As Ritalin takes about one hour to take effect, and works for about four hours, the most effective schedule is usually to give it at 7 am, then 11 am and often at 3 p.m. if homework is a problem. Dosage varies from one to six tablets daily, and is NOT dependent on weight or age, but adjusted according to response. The reason for this approach is that the absorption is different in different people. The effect is determined by the level in the brain, not by the number of tablets taken. Overdose usually causes the child to be too quiet and withdrawn, in which case the dose should be reduced.
Despite contrary claims in the lay press by various groups who may have their own agendas, Ritalin causes NO addiction, NO retardation of growth and NO depression. These facts have been proved by proper scientific studies. Apart from Ritalin, there are a number of other medications available which may be effective.
OTHER FORMS OF HOME MANAGEMENT
are Paired Reading programs, color overlays for reading and studying, handwriting programs, mathematical teaching programs and behavior modification. (Many of these are computer based.) Programs are home based or applicable to the school setting. In severe or neglected cases referral to a remedial school may be required.
Most ADD/ADHD children will develop stress and often depression or poor self-esteem. These problems usually resolve as they start achieving success and relationships with parents and teachers improve. For persistent problems psychological help may be needed.
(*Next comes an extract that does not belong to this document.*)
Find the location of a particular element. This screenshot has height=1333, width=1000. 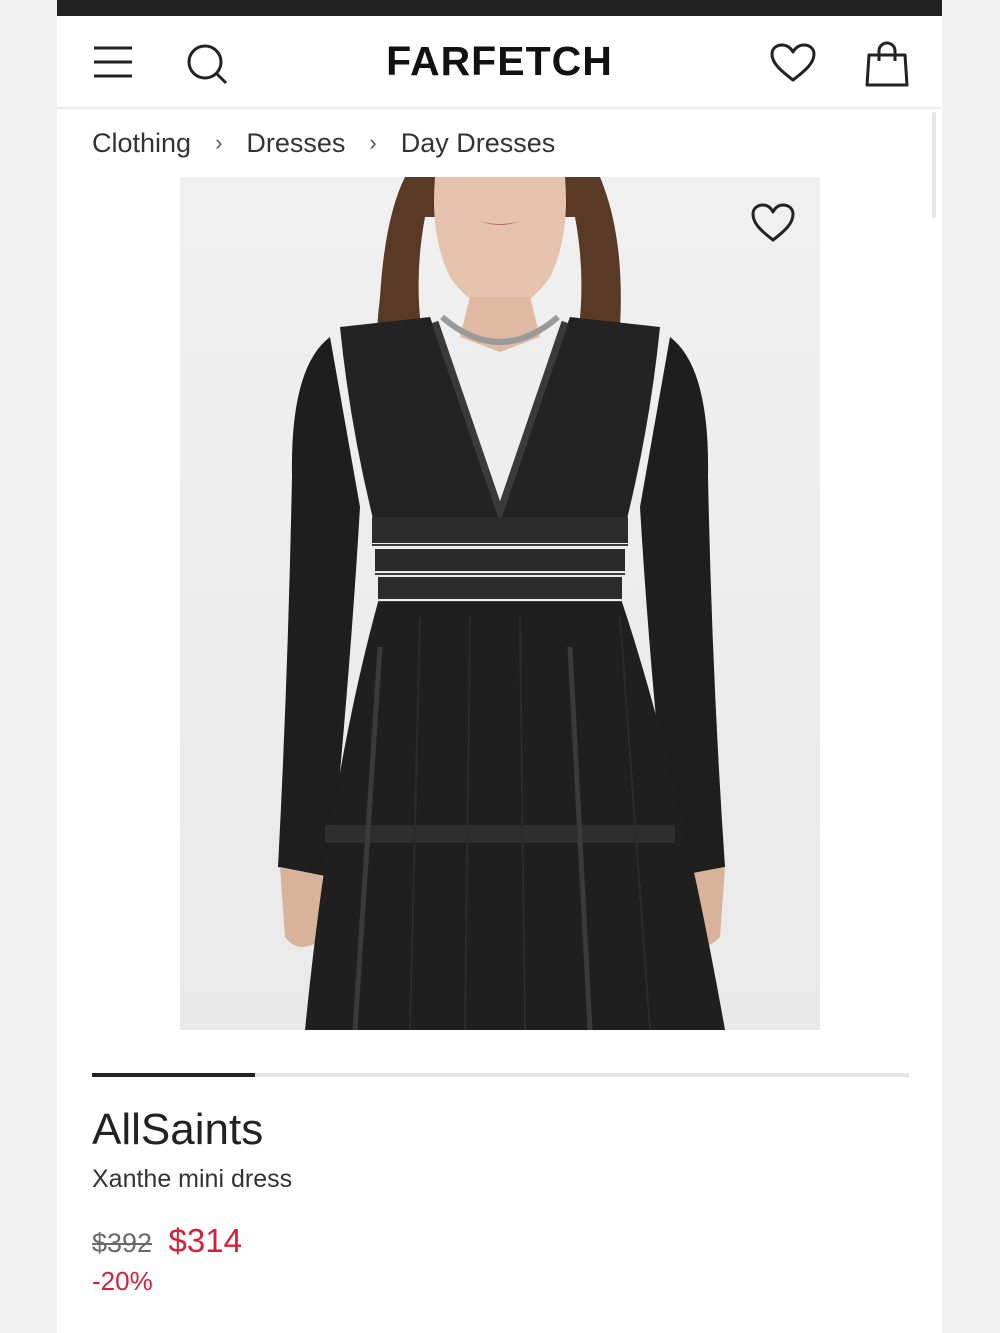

For the adult patient study methods, motivational programs and time management plans are available specifically designed for ADD/ADHD, while being treated with Ritalin.
CONCLUSION:
For the correctly diagnosed patient the right medication given with right dose and timing, the right educational and behavior modification programs, the right motivation, attitude and expectations will give excellent results in the vast majority of cases. It is most important to consider the dangers of NOT using a properly designed medication regime for as long as the patient experiences benefit from it, viz.(all the "D"s)
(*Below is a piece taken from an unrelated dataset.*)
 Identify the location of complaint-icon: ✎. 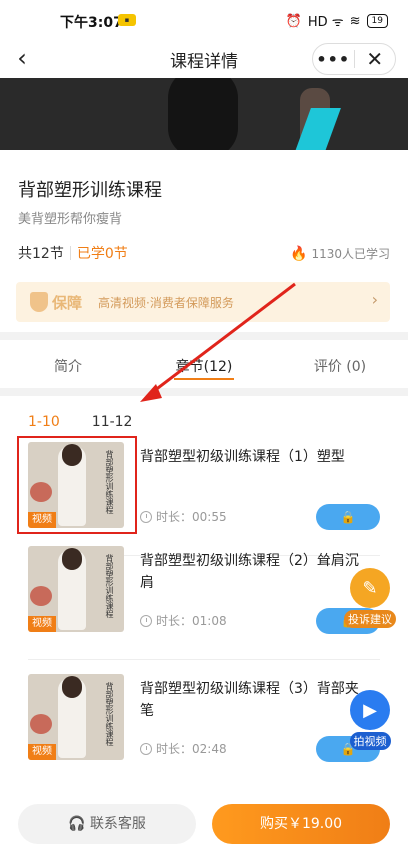
(370, 588).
Dropout from school, Drinking, Delinquency, Divorce, Drug addiction, Depression, Driving accidents, the last three often leading to premature Death. Obviously not all neglected cases develop these complications.
Many of the so called side effects of Ritalin use, seen in adolescents or young adults, quoted by the anti-Ritalin lobby, are in fact the results of premature withdrawal or incorrect use of medication. (The case history of Julia Grey published in the September issue of Teacher, is a case in point.). The cost of incorrect treatment in Rands must run in to thousands annually. The cost to the patient in lost education and productivity can only be imagined.
FINALLY
all statements made in this article are backed up by references to scientific studies. These are available on request."